====== Given data ======
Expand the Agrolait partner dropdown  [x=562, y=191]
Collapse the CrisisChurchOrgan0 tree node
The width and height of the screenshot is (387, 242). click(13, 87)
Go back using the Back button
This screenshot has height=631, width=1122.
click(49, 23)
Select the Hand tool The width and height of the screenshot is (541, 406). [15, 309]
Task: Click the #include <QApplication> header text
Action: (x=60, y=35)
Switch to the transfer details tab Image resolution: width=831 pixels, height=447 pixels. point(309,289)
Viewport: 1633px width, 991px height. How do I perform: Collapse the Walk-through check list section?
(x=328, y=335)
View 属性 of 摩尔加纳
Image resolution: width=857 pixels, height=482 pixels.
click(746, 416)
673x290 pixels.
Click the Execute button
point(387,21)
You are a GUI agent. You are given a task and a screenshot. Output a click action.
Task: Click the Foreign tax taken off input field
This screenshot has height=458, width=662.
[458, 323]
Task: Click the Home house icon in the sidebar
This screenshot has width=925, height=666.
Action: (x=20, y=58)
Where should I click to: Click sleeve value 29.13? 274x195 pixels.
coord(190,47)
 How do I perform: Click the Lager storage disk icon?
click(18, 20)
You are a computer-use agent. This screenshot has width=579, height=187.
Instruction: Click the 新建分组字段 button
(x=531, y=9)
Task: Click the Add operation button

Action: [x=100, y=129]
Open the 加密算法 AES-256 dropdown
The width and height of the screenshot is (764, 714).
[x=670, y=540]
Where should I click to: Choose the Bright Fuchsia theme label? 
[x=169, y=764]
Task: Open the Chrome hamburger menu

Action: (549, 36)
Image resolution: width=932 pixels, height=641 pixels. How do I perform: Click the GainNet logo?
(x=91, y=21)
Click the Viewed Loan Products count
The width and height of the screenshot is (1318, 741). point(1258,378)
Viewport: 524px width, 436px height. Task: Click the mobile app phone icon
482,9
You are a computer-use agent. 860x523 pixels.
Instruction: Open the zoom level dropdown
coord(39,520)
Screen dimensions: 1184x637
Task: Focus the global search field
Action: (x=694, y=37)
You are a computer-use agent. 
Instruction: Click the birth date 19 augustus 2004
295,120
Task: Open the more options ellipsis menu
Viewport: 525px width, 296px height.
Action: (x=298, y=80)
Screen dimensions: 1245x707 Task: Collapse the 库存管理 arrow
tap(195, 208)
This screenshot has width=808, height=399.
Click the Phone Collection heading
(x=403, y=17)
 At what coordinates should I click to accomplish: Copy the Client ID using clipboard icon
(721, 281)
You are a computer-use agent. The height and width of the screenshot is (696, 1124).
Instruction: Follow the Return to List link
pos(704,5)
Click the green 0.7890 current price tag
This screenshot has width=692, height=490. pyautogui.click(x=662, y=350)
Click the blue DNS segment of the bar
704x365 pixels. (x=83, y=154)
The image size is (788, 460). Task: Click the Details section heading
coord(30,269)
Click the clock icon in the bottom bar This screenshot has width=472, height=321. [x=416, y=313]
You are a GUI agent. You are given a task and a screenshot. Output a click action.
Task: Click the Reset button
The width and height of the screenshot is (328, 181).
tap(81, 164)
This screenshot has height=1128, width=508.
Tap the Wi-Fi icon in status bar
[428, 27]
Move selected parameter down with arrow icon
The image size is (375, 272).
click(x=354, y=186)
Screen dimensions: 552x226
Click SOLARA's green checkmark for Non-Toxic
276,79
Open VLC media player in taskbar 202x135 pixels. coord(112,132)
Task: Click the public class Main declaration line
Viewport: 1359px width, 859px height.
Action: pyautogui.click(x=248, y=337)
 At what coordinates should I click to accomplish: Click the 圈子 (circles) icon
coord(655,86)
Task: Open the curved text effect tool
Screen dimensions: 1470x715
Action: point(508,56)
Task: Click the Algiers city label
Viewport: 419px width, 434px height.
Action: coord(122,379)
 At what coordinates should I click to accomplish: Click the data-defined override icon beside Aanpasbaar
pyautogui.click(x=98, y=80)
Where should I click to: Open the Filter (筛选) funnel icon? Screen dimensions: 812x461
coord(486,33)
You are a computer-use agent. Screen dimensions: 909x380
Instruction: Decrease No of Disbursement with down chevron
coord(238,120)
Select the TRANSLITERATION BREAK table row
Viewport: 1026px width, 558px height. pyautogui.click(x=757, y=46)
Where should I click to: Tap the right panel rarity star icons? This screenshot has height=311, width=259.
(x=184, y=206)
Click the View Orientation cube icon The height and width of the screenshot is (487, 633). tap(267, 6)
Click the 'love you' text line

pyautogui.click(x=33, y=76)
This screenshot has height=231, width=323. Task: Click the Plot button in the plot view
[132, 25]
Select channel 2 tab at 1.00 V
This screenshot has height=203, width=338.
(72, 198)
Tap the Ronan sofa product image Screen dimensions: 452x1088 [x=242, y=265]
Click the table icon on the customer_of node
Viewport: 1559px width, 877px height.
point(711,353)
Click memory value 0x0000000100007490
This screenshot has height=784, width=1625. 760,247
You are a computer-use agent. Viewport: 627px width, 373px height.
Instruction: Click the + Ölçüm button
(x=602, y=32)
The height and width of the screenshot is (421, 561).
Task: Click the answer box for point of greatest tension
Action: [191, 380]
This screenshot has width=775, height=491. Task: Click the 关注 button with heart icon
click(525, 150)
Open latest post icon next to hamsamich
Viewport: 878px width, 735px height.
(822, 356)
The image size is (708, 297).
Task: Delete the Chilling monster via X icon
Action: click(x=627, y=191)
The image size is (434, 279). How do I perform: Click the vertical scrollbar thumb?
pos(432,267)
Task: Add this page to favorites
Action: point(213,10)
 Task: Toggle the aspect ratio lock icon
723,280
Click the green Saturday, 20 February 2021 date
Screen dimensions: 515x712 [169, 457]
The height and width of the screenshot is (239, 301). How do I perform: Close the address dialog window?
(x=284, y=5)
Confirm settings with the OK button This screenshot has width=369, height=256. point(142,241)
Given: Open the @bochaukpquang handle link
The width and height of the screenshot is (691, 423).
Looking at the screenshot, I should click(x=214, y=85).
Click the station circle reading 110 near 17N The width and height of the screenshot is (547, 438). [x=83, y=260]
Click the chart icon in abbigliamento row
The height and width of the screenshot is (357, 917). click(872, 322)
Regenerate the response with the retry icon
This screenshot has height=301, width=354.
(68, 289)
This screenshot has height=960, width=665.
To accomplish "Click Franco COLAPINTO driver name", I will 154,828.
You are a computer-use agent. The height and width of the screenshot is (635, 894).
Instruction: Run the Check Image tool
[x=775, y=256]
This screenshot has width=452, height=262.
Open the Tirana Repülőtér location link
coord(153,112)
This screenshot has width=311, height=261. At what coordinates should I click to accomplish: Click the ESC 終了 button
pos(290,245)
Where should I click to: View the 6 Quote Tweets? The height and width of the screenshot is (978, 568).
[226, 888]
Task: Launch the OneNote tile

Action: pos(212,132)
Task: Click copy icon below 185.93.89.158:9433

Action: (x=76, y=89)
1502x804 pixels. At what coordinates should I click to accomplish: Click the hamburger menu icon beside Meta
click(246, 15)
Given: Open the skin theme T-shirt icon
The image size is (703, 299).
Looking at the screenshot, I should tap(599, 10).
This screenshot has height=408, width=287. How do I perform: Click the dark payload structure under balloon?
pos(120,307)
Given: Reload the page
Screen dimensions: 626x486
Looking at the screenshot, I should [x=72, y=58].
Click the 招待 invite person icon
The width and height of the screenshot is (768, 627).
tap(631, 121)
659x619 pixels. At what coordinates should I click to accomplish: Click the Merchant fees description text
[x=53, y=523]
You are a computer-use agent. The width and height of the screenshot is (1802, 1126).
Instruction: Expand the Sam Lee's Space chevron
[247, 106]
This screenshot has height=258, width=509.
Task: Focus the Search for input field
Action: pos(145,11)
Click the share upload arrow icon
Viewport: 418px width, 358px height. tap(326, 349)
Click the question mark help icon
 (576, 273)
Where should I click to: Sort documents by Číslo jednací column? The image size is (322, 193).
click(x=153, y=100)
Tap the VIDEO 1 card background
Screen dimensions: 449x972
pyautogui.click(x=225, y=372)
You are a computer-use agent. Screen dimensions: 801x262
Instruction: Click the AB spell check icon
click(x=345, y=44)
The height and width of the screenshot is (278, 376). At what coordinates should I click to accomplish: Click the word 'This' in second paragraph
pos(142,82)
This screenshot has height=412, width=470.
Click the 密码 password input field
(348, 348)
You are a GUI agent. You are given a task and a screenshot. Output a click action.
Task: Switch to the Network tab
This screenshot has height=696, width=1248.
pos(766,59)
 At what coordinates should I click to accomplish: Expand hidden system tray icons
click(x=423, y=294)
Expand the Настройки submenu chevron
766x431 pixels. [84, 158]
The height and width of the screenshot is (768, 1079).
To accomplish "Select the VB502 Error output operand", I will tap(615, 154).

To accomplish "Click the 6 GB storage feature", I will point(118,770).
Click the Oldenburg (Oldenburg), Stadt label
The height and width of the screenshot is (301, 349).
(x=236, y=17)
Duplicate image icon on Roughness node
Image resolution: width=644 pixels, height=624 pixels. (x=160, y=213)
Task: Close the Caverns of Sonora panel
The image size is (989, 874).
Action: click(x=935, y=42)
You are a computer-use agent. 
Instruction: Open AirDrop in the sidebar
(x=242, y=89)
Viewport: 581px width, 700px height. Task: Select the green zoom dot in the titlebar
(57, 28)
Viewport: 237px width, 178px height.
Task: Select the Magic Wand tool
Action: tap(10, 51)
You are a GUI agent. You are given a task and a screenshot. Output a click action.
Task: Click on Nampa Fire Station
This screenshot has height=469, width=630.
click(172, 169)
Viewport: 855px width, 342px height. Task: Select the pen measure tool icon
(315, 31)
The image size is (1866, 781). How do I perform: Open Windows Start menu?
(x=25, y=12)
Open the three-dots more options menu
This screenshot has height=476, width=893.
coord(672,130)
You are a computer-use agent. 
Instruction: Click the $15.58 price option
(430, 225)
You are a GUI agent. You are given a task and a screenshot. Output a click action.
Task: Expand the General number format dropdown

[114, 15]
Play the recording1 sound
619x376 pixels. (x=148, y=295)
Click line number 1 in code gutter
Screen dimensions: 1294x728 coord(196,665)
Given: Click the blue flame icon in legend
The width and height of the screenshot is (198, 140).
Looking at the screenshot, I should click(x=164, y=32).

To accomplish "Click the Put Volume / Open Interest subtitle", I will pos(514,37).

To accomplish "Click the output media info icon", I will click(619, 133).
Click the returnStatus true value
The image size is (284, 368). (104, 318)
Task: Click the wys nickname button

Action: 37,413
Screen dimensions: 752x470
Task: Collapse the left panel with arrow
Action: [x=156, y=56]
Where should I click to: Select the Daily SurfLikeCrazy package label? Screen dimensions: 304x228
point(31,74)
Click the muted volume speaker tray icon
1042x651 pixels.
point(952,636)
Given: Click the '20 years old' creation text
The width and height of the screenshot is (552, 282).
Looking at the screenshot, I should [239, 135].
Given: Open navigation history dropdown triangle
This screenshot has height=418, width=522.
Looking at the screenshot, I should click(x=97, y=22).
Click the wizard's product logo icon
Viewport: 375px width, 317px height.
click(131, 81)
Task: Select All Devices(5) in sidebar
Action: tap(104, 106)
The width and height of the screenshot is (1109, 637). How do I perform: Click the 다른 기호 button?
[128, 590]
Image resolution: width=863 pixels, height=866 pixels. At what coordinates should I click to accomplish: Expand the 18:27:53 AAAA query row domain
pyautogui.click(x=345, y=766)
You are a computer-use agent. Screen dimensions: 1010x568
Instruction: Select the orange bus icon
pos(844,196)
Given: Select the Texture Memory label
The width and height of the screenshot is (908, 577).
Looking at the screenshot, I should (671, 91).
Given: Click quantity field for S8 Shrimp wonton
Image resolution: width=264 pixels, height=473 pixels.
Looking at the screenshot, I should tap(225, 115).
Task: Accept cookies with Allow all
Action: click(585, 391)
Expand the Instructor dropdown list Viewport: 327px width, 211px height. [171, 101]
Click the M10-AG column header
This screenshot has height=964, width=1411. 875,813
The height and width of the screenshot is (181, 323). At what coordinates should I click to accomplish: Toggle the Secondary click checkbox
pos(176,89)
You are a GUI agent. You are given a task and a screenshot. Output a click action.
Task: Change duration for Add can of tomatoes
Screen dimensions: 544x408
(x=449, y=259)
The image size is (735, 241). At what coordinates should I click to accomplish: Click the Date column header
======
**What is required**
Output the data as a Markdown table with the columns Row and Line. Include everything from the first line of the data through the line containing "(x=91, y=21)", both ends included. Number each row and leave out blank lines.

**Right answer**
| Row | Line |
|---|---|
| 1 | Expand the Agrolait partner dropdown  [x=562, y=191] |
| 2 | Collapse the CrisisChurchOrgan0 tree node |
| 3 | The width and height of the screenshot is (387, 242). click(13, 87) |
| 4 | Go back using the Back button |
| 5 | This screenshot has height=631, width=1122. |
| 6 | click(49, 23) |
| 7 | Select the Hand tool The width and height of the screenshot is (541, 406). [15, 309] |
| 8 | Task: Click the #include <QApplication> header text |
| 9 | Action: (x=60, y=35) |
| 10 | Switch to the transfer details tab Image resolution: width=831 pixels, height=447 pixels. point(309,289) |
| 11 | Viewport: 1633px width, 991px height. How do I perform: Collapse the Walk-through check list section? |
| 12 | (x=328, y=335) |
| 13 | View 属性 of 摩尔加纳 |
| 14 | Image resolution: width=857 pixels, height=482 pixels. |
| 15 | click(746, 416) |
| 16 | 673x290 pixels. |
| 17 | Click the Execute button |
| 18 | point(387,21) |
| 19 | You are a GUI agent. You are given a task and a screenshot. Output a click action. |
| 20 | Task: Click the Foreign tax taken off input field |
| 21 | This screenshot has height=458, width=662. |
| 22 | [458, 323] |
| 23 | Task: Click the Home house icon in the sidebar |
| 24 | This screenshot has width=925, height=666. |
| 25 | Action: (x=20, y=58) |
| 26 | Where should I click to: Click sleeve value 29.13? 274x195 pixels. |
| 27 | coord(190,47) |
| 28 |  How do I perform: Click the Lager storage disk icon? |
| 29 | click(18, 20) |
| 30 | You are a computer-use agent. This screenshot has width=579, height=187. |
| 31 | Instruction: Click the 新建分组字段 button |
| 32 | (x=531, y=9) |
| 33 | Task: Click the Add operation button |
| 34 | Action: [x=100, y=129] |
| 35 | Open the 加密算法 AES-256 dropdown |
| 36 | The width and height of the screenshot is (764, 714). |
| 37 | [x=670, y=540] |
| 38 | Where should I click to: Choose the Bright Fuchsia theme label?  |
| 39 | [x=169, y=764] |
| 40 | Task: Open the Chrome hamburger menu |
| 41 | Action: (549, 36) |
| 42 | Image resolution: width=932 pixels, height=641 pixels. How do I perform: Click the GainNet logo? |
| 43 | (x=91, y=21) |